Weszło nie weszło, Orzeł poleciał ku Radości… Baniochy!

  W okresie wzmożonego głodu futbolowego, nawet A-klasowe rozgrywki piłkarskie mogą stać się łakomym kąskiem dla sympatyków tej dyscypliny sportu, choć ubolewać należy, że nie mają jeszcze łatwego dostępu do stadionowych trybun.

   Tak było w sobotnie południe w Ząbkach, gdzie A-klasowi „trójkowicze” zaczęli baraże o prawo gry w warszawskiej okręgówce. Na stadionowej loży zasiadła niemal połowa związkowego kierownictwa piłkarskiego Mazowsza, aby śledzić zmagania aspirującego do wyższej klasy zespołu, patronowanego przez sportowy portal internetowy Weszło, oraz mającego niemniejsze ambicje KS Orzeł Baniocha, którego garstka wiernych kibiców głośno dopingowała swych pupilów zza płotu.

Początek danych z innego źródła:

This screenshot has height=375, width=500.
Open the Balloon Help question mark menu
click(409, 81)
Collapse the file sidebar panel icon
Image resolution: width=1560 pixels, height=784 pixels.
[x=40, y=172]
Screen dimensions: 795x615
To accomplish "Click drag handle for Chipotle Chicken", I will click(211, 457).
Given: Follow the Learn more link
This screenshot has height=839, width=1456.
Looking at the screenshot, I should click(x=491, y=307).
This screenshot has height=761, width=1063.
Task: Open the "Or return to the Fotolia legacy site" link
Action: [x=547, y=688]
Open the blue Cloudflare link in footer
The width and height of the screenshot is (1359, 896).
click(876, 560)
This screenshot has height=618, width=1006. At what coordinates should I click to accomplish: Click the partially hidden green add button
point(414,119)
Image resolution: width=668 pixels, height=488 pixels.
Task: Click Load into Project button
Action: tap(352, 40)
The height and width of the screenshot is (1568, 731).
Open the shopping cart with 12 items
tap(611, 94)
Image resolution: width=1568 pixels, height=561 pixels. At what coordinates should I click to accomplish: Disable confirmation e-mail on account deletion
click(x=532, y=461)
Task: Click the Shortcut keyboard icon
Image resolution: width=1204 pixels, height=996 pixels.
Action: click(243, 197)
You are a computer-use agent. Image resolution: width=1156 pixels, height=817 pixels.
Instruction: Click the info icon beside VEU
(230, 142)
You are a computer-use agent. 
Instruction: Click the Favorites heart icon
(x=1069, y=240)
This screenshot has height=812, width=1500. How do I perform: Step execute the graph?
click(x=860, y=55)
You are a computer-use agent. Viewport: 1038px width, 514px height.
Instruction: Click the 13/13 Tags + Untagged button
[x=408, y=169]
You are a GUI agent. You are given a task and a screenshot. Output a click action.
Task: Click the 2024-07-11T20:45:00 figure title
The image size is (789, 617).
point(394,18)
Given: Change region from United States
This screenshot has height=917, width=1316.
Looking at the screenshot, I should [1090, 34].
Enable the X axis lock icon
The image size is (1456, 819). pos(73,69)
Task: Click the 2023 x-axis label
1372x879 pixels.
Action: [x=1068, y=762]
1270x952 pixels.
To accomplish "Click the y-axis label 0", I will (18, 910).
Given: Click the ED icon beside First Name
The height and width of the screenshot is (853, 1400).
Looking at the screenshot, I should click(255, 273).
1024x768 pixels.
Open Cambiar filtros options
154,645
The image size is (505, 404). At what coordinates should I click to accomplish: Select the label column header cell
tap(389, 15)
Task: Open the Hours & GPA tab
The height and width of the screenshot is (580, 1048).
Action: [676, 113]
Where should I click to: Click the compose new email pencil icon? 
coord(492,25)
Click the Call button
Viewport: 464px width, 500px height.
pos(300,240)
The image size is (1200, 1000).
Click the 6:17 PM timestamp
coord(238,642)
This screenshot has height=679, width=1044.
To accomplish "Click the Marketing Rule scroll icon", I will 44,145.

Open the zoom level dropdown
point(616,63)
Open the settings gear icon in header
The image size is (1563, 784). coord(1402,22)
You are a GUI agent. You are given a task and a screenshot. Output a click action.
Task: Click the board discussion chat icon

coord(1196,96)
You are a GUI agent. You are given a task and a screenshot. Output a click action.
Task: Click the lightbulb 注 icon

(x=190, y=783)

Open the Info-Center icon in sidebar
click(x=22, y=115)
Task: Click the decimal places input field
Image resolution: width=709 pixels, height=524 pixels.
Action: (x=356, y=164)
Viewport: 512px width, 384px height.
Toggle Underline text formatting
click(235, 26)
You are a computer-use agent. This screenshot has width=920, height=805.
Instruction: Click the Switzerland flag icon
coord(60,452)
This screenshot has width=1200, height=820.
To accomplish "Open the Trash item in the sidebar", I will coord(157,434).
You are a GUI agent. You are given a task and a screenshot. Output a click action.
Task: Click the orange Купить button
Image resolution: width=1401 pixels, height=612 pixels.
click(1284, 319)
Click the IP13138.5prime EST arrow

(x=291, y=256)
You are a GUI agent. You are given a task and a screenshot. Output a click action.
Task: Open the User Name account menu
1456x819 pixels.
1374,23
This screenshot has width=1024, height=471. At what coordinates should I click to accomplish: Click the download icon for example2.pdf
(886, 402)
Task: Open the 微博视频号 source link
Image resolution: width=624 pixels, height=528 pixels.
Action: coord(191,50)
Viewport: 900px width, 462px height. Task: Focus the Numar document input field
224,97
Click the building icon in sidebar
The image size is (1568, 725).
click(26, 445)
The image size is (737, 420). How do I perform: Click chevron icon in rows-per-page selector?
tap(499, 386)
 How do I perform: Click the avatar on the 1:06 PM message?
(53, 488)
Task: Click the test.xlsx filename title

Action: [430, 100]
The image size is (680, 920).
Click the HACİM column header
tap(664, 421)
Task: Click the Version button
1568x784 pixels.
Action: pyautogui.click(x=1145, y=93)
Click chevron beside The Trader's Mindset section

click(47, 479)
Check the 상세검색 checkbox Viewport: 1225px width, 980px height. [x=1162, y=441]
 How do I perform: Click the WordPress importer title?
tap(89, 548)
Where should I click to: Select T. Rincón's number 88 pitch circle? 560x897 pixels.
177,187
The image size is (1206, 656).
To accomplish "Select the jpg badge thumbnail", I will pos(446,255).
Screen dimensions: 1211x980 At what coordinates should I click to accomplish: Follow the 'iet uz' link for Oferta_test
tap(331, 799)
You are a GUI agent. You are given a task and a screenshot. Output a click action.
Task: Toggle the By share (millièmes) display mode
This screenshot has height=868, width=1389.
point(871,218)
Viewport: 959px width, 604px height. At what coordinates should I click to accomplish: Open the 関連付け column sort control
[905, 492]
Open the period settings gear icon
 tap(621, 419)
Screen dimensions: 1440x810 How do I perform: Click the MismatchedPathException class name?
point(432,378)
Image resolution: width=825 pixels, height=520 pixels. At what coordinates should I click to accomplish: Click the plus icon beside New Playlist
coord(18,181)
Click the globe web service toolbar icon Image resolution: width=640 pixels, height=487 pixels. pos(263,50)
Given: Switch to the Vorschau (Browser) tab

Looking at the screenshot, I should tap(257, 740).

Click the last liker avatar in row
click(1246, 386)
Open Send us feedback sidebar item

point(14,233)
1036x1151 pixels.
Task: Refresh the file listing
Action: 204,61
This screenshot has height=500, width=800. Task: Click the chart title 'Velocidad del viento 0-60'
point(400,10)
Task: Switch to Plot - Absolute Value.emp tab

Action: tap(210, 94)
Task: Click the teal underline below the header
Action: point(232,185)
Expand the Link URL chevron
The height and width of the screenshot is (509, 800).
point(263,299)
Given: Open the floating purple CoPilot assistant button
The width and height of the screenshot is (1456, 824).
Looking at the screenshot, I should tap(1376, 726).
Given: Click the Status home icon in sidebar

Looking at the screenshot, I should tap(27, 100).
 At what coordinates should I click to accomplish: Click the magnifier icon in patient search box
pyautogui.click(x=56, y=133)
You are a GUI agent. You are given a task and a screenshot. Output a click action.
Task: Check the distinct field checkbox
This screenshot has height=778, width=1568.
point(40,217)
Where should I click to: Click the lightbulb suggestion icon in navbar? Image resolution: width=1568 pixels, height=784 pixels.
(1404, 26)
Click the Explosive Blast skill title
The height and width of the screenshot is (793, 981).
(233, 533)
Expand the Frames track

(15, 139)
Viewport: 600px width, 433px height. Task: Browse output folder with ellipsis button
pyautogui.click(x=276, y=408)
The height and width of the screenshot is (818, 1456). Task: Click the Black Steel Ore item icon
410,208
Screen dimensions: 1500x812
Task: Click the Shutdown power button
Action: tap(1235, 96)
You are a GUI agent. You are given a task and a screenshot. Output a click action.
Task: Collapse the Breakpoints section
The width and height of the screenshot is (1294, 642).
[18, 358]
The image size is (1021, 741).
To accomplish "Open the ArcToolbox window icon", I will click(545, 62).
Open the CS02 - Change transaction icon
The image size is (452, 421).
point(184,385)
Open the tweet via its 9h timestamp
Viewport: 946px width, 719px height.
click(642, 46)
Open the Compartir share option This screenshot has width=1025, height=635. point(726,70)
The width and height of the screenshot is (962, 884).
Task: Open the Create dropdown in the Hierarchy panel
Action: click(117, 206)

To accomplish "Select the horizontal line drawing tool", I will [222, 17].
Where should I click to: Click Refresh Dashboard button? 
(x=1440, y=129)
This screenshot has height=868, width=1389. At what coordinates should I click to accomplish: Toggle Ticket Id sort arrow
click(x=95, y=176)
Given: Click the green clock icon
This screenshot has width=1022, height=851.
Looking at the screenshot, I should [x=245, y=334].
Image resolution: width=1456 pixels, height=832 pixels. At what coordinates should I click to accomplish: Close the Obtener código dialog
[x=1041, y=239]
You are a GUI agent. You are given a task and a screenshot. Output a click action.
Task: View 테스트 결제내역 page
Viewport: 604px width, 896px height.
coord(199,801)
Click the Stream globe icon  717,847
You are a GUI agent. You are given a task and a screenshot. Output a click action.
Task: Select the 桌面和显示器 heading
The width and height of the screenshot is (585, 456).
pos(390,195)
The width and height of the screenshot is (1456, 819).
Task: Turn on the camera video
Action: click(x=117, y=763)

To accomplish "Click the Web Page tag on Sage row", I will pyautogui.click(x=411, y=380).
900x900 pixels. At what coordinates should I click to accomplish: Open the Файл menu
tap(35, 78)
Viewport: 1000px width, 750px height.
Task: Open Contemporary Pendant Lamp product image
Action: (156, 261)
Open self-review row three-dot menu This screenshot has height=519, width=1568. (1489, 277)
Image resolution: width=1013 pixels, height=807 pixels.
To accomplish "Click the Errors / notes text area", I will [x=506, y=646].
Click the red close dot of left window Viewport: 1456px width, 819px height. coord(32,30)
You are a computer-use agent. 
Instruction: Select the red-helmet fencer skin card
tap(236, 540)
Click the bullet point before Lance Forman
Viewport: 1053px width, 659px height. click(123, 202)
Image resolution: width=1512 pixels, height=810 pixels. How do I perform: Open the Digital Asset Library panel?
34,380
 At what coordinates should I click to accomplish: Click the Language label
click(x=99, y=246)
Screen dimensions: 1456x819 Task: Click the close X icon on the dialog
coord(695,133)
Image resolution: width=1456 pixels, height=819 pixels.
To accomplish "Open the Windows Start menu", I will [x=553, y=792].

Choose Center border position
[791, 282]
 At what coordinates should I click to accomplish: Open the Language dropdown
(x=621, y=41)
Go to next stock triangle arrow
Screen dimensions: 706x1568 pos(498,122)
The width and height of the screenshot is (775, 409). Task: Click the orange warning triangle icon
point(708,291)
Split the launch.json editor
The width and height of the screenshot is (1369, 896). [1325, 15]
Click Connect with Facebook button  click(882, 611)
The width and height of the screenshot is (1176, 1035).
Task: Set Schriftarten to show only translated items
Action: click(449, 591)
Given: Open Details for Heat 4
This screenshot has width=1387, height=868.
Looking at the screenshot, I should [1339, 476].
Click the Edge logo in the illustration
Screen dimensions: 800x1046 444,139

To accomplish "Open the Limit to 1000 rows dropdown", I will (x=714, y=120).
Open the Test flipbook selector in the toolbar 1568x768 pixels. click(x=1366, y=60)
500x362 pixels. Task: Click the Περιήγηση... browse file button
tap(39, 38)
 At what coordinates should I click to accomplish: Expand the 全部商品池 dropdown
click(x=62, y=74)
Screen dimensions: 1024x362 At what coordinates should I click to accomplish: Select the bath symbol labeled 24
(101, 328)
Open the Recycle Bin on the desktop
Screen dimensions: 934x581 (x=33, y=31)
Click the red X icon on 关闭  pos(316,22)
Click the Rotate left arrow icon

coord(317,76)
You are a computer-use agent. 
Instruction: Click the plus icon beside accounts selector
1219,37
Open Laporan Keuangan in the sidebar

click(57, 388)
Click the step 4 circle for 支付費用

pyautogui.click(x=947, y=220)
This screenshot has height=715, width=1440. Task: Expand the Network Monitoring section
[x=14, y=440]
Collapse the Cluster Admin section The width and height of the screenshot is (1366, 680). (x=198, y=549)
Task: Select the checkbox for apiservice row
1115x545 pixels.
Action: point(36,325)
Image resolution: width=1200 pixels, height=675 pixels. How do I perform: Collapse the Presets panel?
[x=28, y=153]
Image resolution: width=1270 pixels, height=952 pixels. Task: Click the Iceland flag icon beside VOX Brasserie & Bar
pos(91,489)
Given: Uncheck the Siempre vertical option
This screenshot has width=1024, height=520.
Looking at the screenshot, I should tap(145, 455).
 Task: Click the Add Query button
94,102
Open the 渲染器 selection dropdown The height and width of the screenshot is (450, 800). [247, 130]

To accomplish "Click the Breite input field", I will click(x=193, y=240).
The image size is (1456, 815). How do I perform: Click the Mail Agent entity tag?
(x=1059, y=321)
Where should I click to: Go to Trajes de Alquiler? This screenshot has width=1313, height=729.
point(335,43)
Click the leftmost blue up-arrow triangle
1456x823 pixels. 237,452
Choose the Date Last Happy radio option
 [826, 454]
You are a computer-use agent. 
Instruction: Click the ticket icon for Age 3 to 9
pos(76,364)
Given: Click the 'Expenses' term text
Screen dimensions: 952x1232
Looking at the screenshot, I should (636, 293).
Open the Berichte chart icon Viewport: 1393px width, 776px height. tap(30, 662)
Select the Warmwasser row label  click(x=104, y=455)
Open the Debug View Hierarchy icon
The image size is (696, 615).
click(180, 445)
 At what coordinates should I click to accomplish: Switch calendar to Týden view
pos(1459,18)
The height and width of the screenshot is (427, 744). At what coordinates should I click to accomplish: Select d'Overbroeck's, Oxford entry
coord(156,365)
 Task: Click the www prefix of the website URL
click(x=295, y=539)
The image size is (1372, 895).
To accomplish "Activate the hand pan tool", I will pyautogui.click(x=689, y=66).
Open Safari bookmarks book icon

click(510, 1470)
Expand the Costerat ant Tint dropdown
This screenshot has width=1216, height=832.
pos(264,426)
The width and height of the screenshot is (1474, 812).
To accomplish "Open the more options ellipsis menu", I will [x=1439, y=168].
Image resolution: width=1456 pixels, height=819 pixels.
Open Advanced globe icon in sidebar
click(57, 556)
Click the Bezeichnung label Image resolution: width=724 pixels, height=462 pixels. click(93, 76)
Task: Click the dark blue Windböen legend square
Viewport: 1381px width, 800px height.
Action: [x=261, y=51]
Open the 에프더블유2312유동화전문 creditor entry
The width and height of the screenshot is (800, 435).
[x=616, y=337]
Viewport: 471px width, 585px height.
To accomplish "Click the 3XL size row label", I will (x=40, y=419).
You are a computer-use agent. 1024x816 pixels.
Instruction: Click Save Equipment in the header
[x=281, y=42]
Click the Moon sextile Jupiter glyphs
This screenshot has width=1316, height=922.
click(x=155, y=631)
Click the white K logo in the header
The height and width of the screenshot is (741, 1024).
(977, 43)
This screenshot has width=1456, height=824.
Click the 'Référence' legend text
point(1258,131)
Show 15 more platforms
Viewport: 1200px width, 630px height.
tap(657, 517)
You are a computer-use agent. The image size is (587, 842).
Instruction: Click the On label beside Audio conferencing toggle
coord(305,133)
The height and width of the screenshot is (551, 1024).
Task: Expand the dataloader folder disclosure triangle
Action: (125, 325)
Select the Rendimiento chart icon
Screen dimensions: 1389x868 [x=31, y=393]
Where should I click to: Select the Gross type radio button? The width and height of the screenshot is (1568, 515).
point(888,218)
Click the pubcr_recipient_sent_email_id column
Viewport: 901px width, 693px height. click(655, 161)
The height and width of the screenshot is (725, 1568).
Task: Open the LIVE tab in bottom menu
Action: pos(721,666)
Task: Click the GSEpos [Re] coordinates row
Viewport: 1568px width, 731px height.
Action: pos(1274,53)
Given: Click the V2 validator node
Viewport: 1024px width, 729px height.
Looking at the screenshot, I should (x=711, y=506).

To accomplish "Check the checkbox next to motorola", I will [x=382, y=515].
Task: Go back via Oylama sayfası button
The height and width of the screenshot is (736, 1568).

   Zawodnicy nie przebierali w środkach, toteż do przerwy na świetlnej tablicy widniał wynik remisowy 1:1 a obydwie bramki zdobyto z rzutów karnych. W drugą połowę gorzej weszło Weszło i po godzinie gry zrobiło się 2:1 dla przeciwników, po sprytnie wykonanym rzucie rożnym. Rywale ze stolicy zaatakowali z pasją, ale na kwadrans przed końcowym gwizdkiem zabójcza kontra przeprowadzona przez prawdziwego Orła z Baniochy, Patryka Kościanka, który wbrew epidemiologicznym zakazom, utonął w objęciach kolegów i emocjonalnie reagującego na boiskowe wydarzenia trenera Bartłomieja Kobzy. W tym momencie Maciej Dybowski, prezes KS Orzeł, mógł spokojnie dokończyć puszkę z napojem energetycznym, który przyda się piłkarzy z Baniochy na decydujący baraż, do którego awansowali, ku radości kibiców piłkarze Radości, którzy na Wrzosach Międzyborowa odcisnęli w sobotę sześć bolesnych śladów.

A zatem w środę, 15 lipca mości panowie, w Ząbkach wieczorem; czy Radość była dana dla Orła? Oj, tak i to wielka, po czterech golach zaaplikowanych rywalom Baniocha stała się okręgowym mocarstwem!